Using the records below, give the number of lines where the string "resolution" shows up. Add nothing to it.

▸ Data extract

┌──

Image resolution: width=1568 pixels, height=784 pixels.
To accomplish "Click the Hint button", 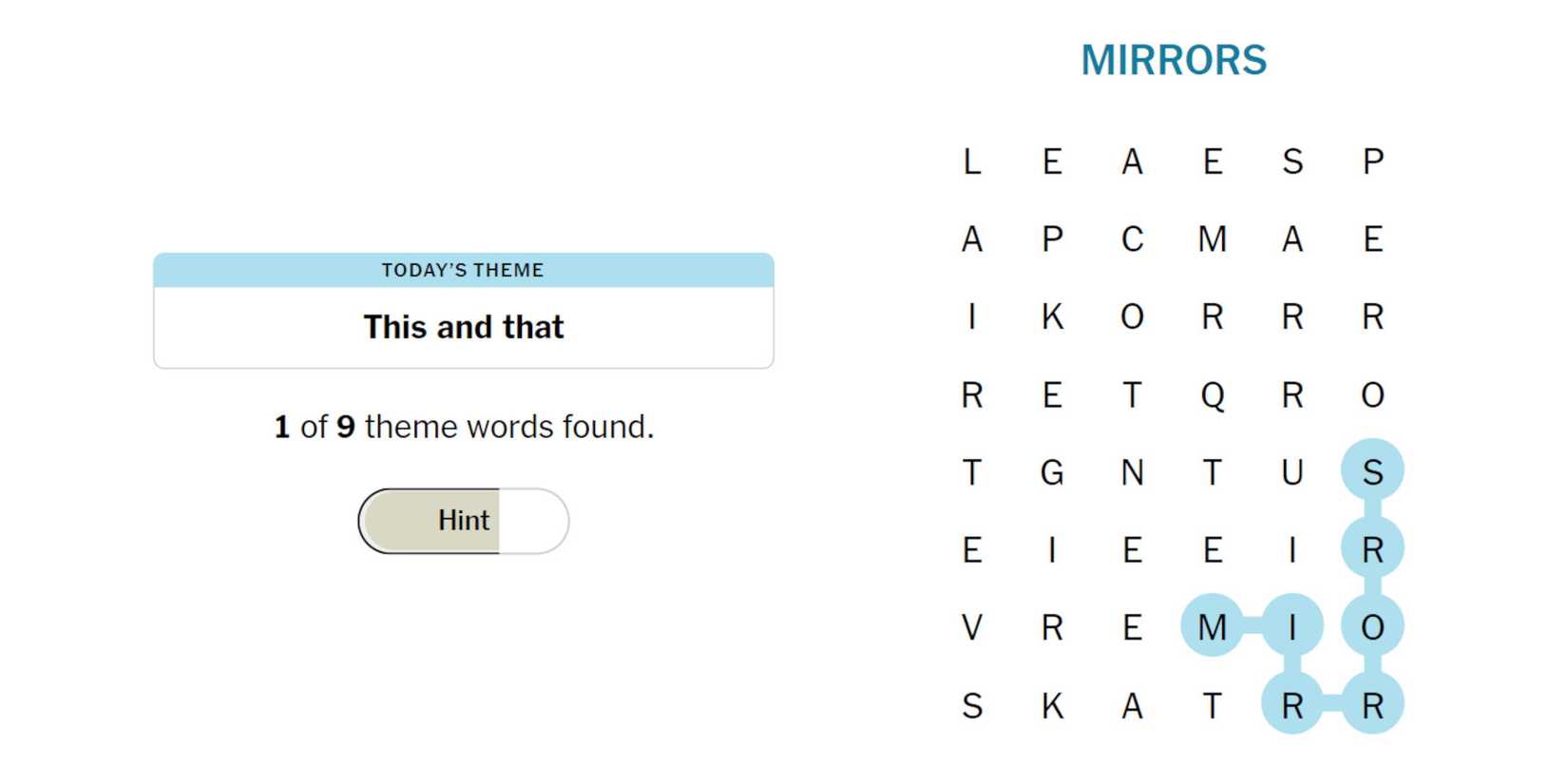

└──
┌──

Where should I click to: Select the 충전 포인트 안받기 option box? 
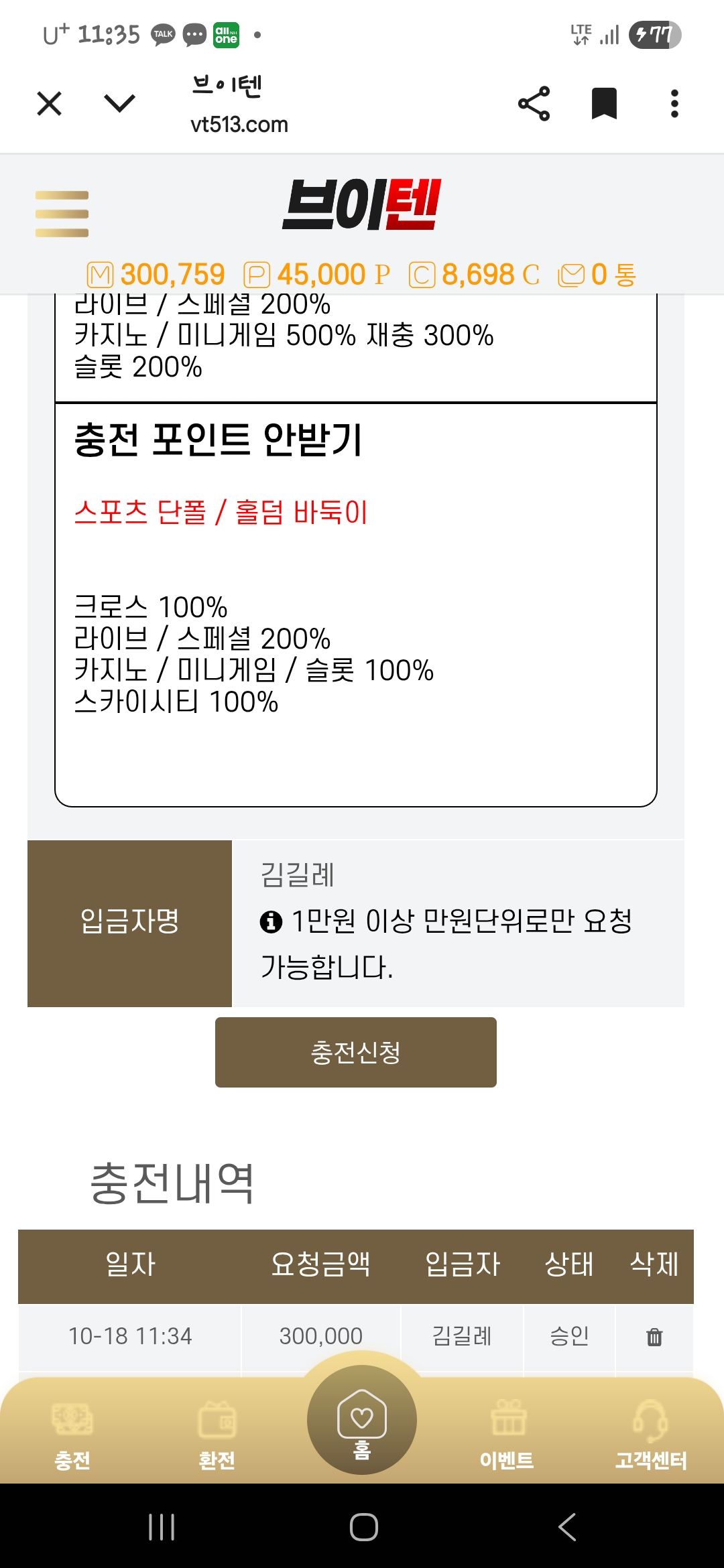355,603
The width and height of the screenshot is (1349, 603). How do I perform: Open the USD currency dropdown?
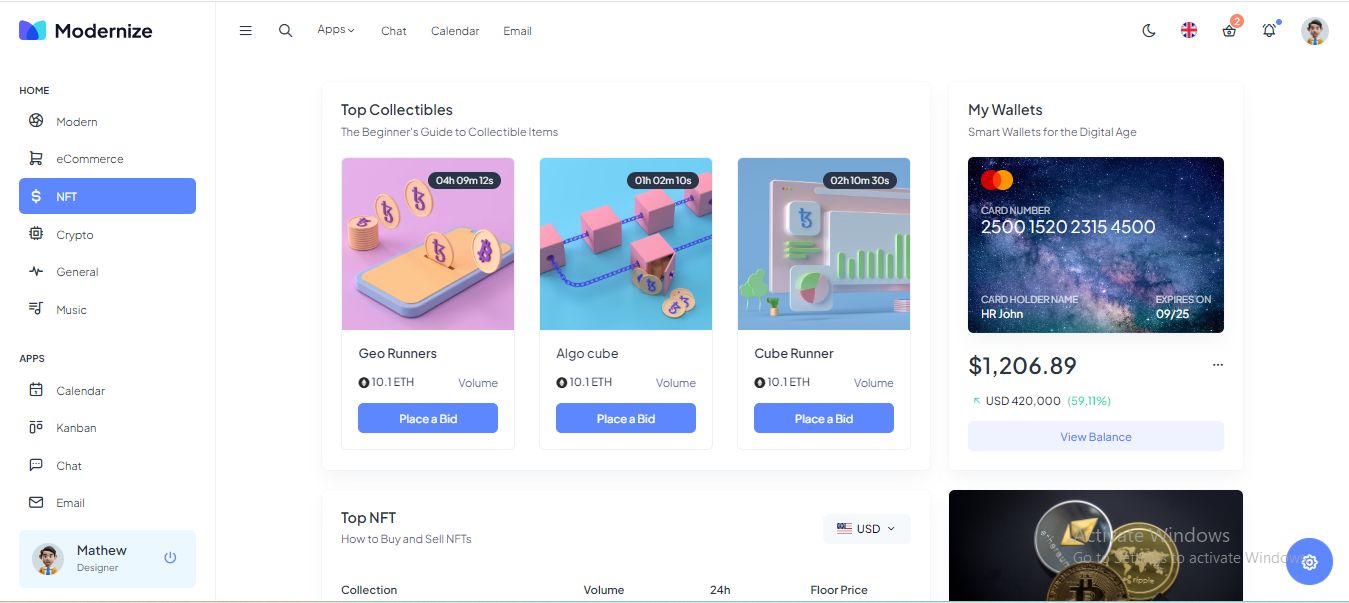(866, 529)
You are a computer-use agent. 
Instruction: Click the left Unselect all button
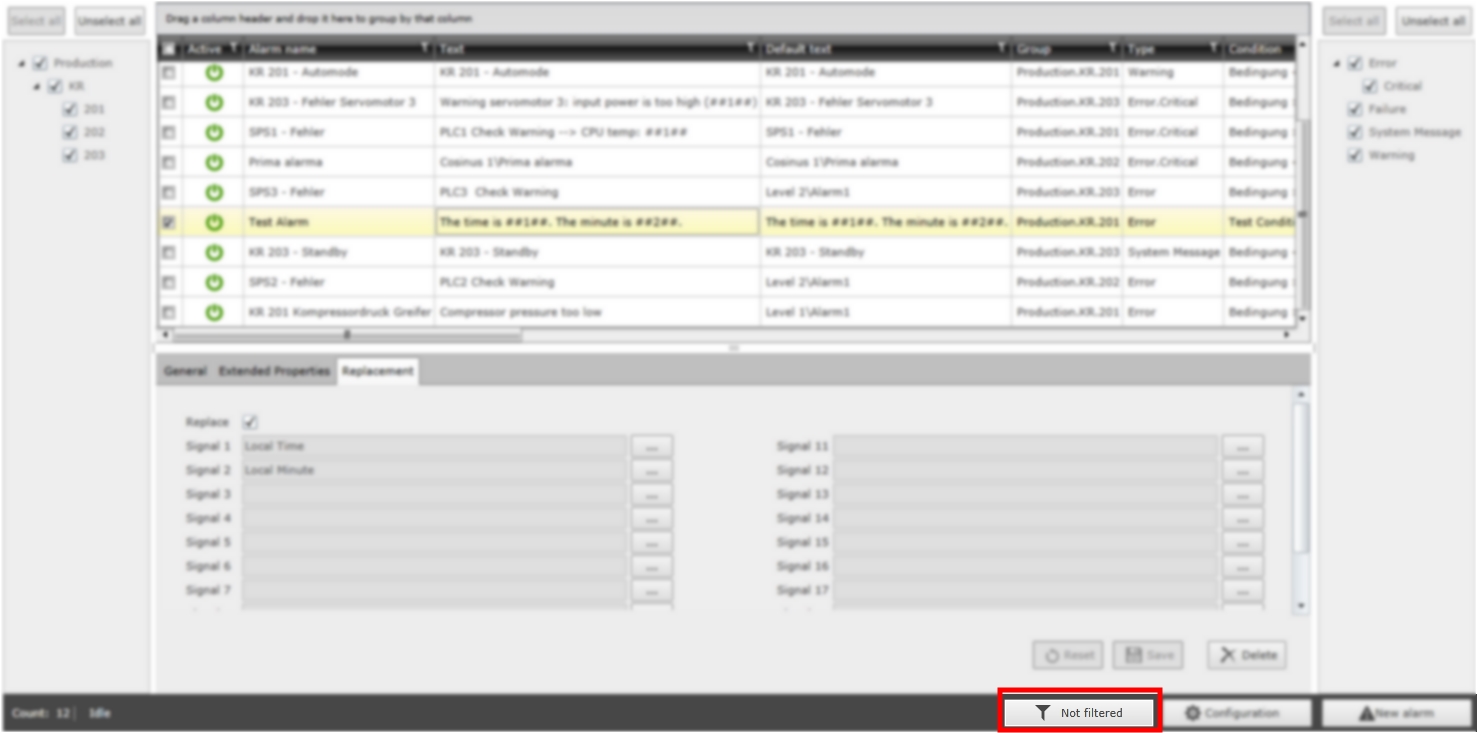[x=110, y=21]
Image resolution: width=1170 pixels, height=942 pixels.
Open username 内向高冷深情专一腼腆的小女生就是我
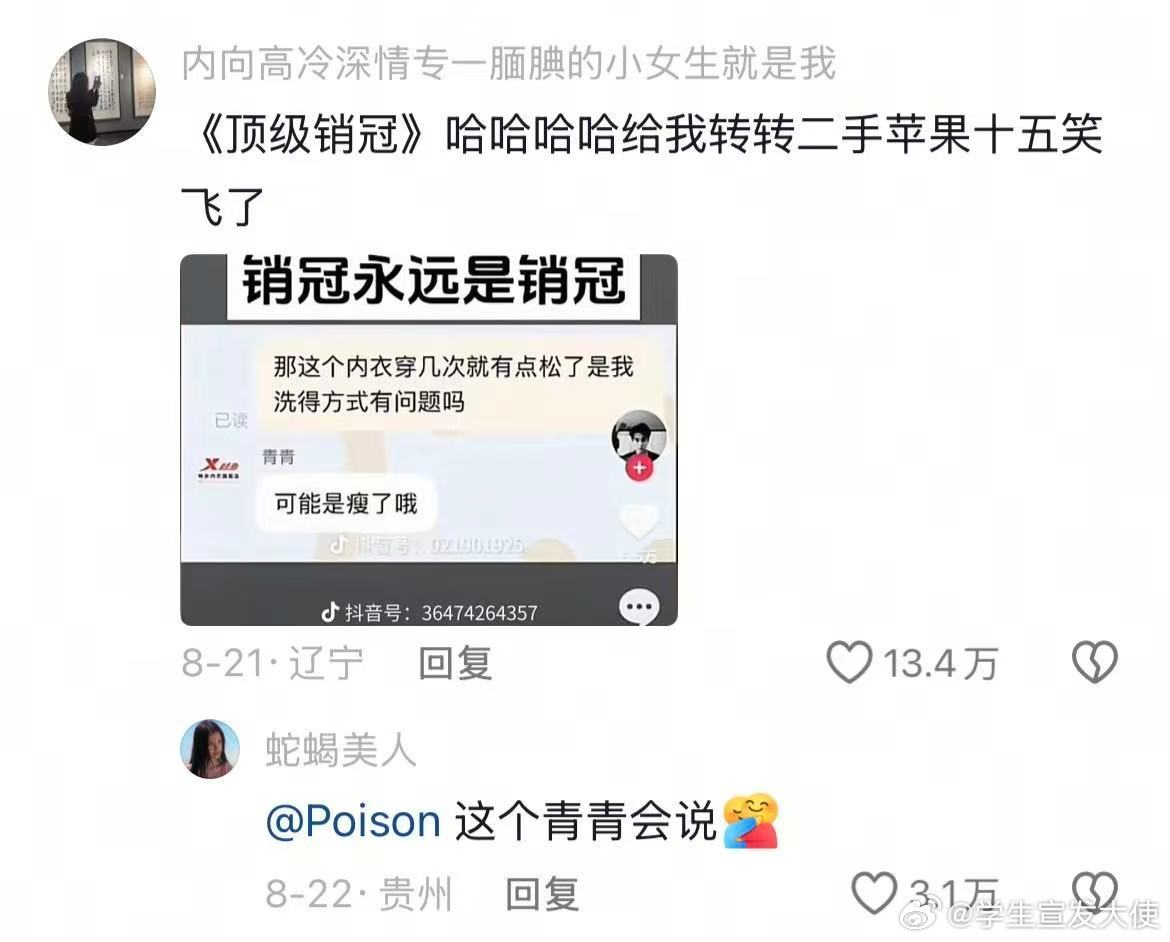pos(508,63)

└──
┌──

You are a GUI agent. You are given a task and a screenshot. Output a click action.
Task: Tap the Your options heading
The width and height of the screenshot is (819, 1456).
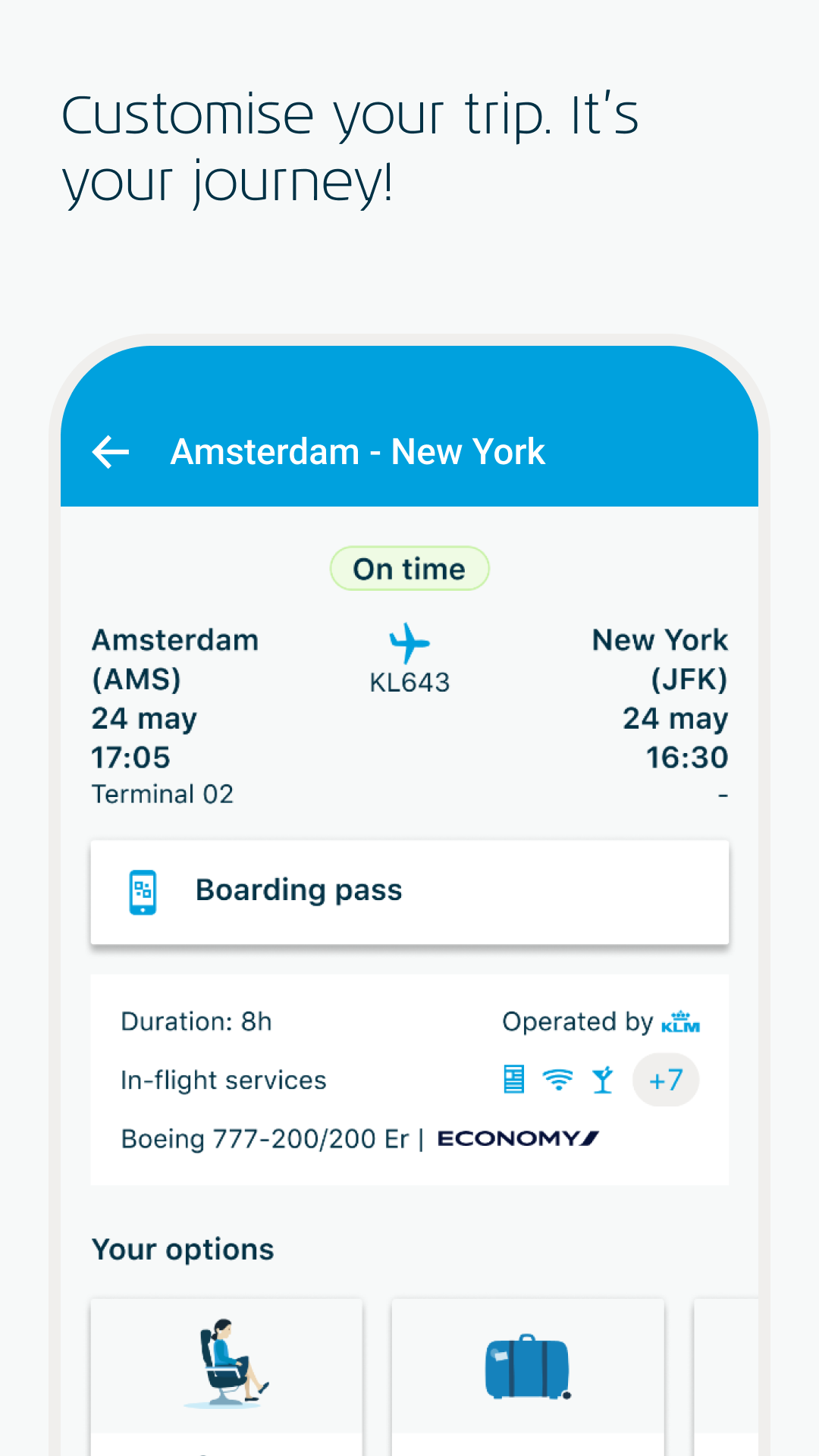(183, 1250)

└──

▸ Answer
2